NY bajo acecho de Comunidades Seguras

NY bajo acecho de Comunidades Seguras

En vez de obligar al estado de Nueva York a implementar el controversial programa Comunidades Seguras, la administración del presidente Obama debe escuchar las advertencias de nuestros funcionarios electos y líderes comunitarios y suspender este plan de deportaciones masivas que separa a familias inmigrantes.

A partir de mañana, por medio de un sistema de base de datos federal fuera del control de la policia estatal y local, las autoridades chequearán el estatus migratorio de todos los arrestados a quienes se les tomen huellas digitales, antes de escuchar los cargos en su contra o de ser hallados culpables. Hasta hoy, sólo los arrestados que tenían órdenes de deportación eran referidos de nuevo a autoridades de inmigración.

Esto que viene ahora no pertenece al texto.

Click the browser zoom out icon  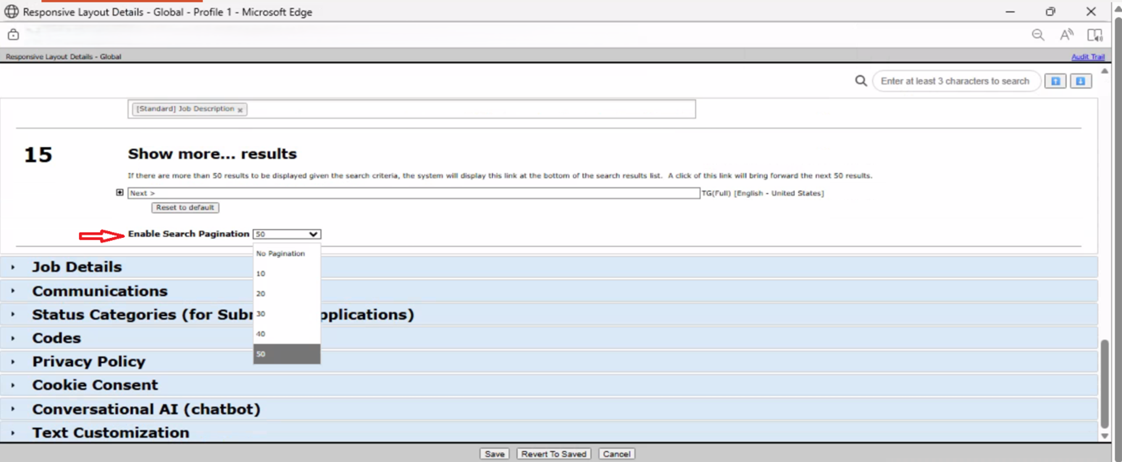pos(1038,35)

Ahora, cualquier inmigrante que caiga en custodia policial por presumirse responsable de un delito, aunque sea una ofensa menor, podría caer en un engorroso proceso de deportación.

El objetivo de esto, según el Gobierno Federal, es identificar a inmigrantes peligrosos y acelerar sus deportaciones – una descripción bastante benévola para un programa que ha sido ampliamente criticado por defensores de derechos civiles y jefes de cuerpos de seguridad.

El problema con Comunidades Seguras es -además de corroer la confianza de los inmigrantes en la policía y desmotivarlos a reportar crímenes- su ciega e insensible manera de categorizar a ‘deportables’ sin suficiente consideración de su historial cívico y lazos con la sociedad. Es por su estilo de ‘caigan justos por pecadores’ que, en lugar de deportar a ‘lo peor de lo peor’, ha puesto a miles de personas inocentes –y en consecuencia a sus familias- en traumáticos procesos de deportación, incluyendo largas estadías en controversiales centros de detención.

Desde su inserción parcial en 2008, el programa se ha atribuido la deportación de más de un millón de inmigrantes, casi la mitad de ellos no tenían antecedentes criminales. El año pasado, el Gobierno reconoció algunas de estas fallas cuando accedió a modificar aspectos del programa; aunque los cambios, anunciados este mes –el más importante fue la exclusión de arrestados por faltas de tránsito-, han sido recibidos como insuficientes.

La agresiva expansión de Comunidades Seguras, que apunta a funcionar en todos los estados para finales de 2013, se debe a que es la mejor herramienta de la Administración para alcanzar sus ambiciosas metas de deportaciones. Este es un plan políticamente inefectivo que en tres años y medio, y tras un saldo sin precedentes de deportados, no ha logrado ningún favor por parte de los republicanos; y es conceptualmente inconsistente viniendo del equipo que demandó al comisario Joe Arpaio de Arizona y que busca revocar la SB1070 de Arizona.

En ciudades como Nueva York, donde ya existen serias preocupaciones sobre el uso excesivo de perfiles raciales para identificar a sospechosos, o en jurisdicciones con historia de hostilidad hacia inmigrantes, y específicamente contra latinos, como Suffolk, Long Island, Comunidades Seguras puede dar pie a más abusos policiales y disparar la deportación de inmigrantes que no caen en la categoría de “amenaza pública”, sino en la clasificación de padres, hermanos, hijos y otros miembros de la comunidad.

Para los objetivos de Comunidades Seguras, Nueva York, con sus más de cuatro millones de inmigrantes, cerca de un millón de ellos indocumentados, luce como la gallina de los huevos de oro. Sin embargo, la inmensa mayoría de los inmigrantes que viven aquí son personas trabajadoras que enriquecen nuestra economía y cultura. El equipo de Obama está cometiendo un grave error. Comunidades Seguras debe ser abolido como programa nacional, y la decisión de activarla en Nueva York debe ser inmediatamente revocada.